Donald Trump’s Schadenfreude in the DNC’s embarrassing email leak is standard practice in America’s messy electoral politics. Today, though, his casual request that Russian hackers dig up Hillary Clinton’s emails—sent while she was U.S. Secretary of State—for his own political gain has sparked a new level of outrage among cybersecurity experts. As the controversy continues to swirl around a likely-Russian hack of the Democratic National Committee, Trump responded to a reporter’s question at a press conference Wednesday by inviting Russia to do him another favor: collect and leak the emails that Clinton deleted from the private server she ran during her time as Secretary of State. “Russia, if you’re listening, I hope you’re able to find the 30,000 emails that are missing. I think you’ll be rewarded mightily by our press,” he said. He later circled back to the same theme, telling reporters that “If Russia or China or any other country has those emails, to be honest with you, I’d love to see them.” Some have dismissed the comment as a joke, though his repetition of the request seemed sincere. Either way, Trump’s comments represent a dangerous first, according to amazed members of the cybersecurity community: A politician actively soliciting political help from foreign government hackers.
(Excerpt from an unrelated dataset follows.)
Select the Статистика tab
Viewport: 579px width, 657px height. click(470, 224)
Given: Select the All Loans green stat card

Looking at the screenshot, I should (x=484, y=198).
“Basically what we have here is a presidential nominee inviting a foreign agency to hack his opponent,” says Thomas Rid, a professor in security studies at King’s College of London and the author of Rise of the Machines. “It’s certainly unprecedented. And it’s irresponsible.”
To apply some nuance to candidate who typically does not engage in it, Trump may not have asked for Russia to hack Clinton’s emails, so much as to leak emails that they’d already compromised, points out Jeffrey Carr, a cybersecurity analyst at Taia Global and the author of Inside Cyber Warfare. But “it’s still inappropriate and possibly illegal,” Carr notes. “Trump reaching out to Russia and China for help in obtaining hacked emails means that he has excluded himself from any serious international discussions about cyber norms.”
The Clinton campaign was quick to echo those responses in a statement responding to to Trump: “This has to be the first time that a major presidential candidate has actively encouraged a foreign power to conduct espionage against his political opponent,” wrote Clinton campaign policy director Jake Sullivan. “This has gone from being a matter of curiosity and a matter of politics to being a matter of national security.”